→ Data:
--------------------------------------------------
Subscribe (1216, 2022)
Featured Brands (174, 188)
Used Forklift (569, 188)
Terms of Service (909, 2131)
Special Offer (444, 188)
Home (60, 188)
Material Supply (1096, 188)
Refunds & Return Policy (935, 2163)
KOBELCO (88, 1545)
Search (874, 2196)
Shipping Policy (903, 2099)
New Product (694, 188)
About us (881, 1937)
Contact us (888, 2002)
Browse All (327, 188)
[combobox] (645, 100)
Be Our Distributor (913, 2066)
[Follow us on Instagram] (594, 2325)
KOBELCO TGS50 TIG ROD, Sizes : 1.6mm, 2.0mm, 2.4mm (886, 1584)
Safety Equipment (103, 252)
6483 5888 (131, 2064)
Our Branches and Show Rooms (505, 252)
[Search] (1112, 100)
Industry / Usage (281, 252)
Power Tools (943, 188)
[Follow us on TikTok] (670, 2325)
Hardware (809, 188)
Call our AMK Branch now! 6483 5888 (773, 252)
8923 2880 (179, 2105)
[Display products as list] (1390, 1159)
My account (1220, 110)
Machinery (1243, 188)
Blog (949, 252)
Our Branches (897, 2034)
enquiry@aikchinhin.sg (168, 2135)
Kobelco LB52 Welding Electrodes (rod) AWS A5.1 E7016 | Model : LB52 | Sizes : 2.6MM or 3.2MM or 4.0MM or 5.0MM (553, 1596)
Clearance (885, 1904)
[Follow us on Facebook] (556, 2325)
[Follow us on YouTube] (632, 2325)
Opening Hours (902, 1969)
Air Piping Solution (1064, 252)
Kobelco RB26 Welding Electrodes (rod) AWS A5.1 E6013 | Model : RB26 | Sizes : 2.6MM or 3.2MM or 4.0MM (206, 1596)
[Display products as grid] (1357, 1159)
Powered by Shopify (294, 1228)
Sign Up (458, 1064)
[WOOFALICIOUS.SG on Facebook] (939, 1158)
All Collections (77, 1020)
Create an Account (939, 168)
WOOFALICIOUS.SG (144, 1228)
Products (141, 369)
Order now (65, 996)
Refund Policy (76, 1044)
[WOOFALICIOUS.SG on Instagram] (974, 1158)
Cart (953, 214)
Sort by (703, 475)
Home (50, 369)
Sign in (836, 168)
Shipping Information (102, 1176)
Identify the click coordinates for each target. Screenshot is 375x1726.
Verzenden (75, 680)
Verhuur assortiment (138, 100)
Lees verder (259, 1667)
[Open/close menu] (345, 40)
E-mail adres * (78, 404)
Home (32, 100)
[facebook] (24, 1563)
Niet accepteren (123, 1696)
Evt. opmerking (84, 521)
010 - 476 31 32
--------------------------------------------------
→ Exercise details: Every entry is to be repeated precisely as it stands.

→ Answer section:
Subscribe (1216, 2022)
Featured Brands (174, 188)
Used Forklift (569, 188)
Terms of Service (909, 2131)
Special Offer (444, 188)
Home (60, 188)
Material Supply (1096, 188)
Refunds & Return Policy (935, 2163)
KOBELCO (88, 1545)
Search (874, 2196)
Shipping Policy (903, 2099)
New Product (694, 188)
About us (881, 1937)
Contact us (888, 2002)
Browse All (327, 188)
[combobox] (645, 100)
Be Our Distributor (913, 2066)
[Follow us on Instagram] (594, 2325)
KOBELCO TGS50 TIG ROD, Sizes : 1.6mm, 2.0mm, 2.4mm (886, 1584)
Safety Equipment (103, 252)
6483 5888 (131, 2064)
Our Branches and Show Rooms (505, 252)
[Search] (1112, 100)
Industry / Usage (281, 252)
Power Tools (943, 188)
[Follow us on TikTok] (670, 2325)
Hardware (809, 188)
Call our AMK Branch now! 6483 5888 (773, 252)
8923 2880 (179, 2105)
[Display products as list] (1390, 1159)
My account (1220, 110)
Machinery (1243, 188)
Blog (949, 252)
Our Branches (897, 2034)
enquiry@aikchinhin.sg (168, 2135)
Kobelco LB52 Welding Electrodes (rod) AWS A5.1 E7016 | Model : LB52 | Sizes : 2.6MM or 3.2MM or 4.0MM or 5.0MM (553, 1596)
Clearance (885, 1904)
[Follow us on Facebook] (556, 2325)
[Follow us on YouTube] (632, 2325)
Opening Hours (902, 1969)
Air Piping Solution (1064, 252)
Kobelco RB26 Welding Electrodes (rod) AWS A5.1 E6013 | Model : RB26 | Sizes : 2.6MM or 3.2MM or 4.0MM (206, 1596)
[Display products as grid] (1357, 1159)
Powered by Shopify (294, 1228)
Sign Up (458, 1064)
[WOOFALICIOUS.SG on Facebook] (939, 1158)
All Collections (77, 1020)
Create an Account (939, 168)
WOOFALICIOUS.SG (144, 1228)
Products (141, 369)
Order now (65, 996)
Refund Policy (76, 1044)
[WOOFALICIOUS.SG on Instagram] (974, 1158)
Cart (953, 214)
Sort by (703, 475)
Home (50, 369)
Sign in (836, 168)
Shipping Information (102, 1176)
Identify the click coordinates for each target. Screenshot is 375x1726.
Verzenden (75, 680)
Verhuur assortiment (138, 100)
Lees verder (259, 1667)
[Open/close menu] (345, 40)
E-mail adres * (78, 404)
Home (32, 100)
[facebook] (24, 1563)
Niet accepteren (123, 1696)
Evt. opmerking (84, 521)
010 - 476 31 32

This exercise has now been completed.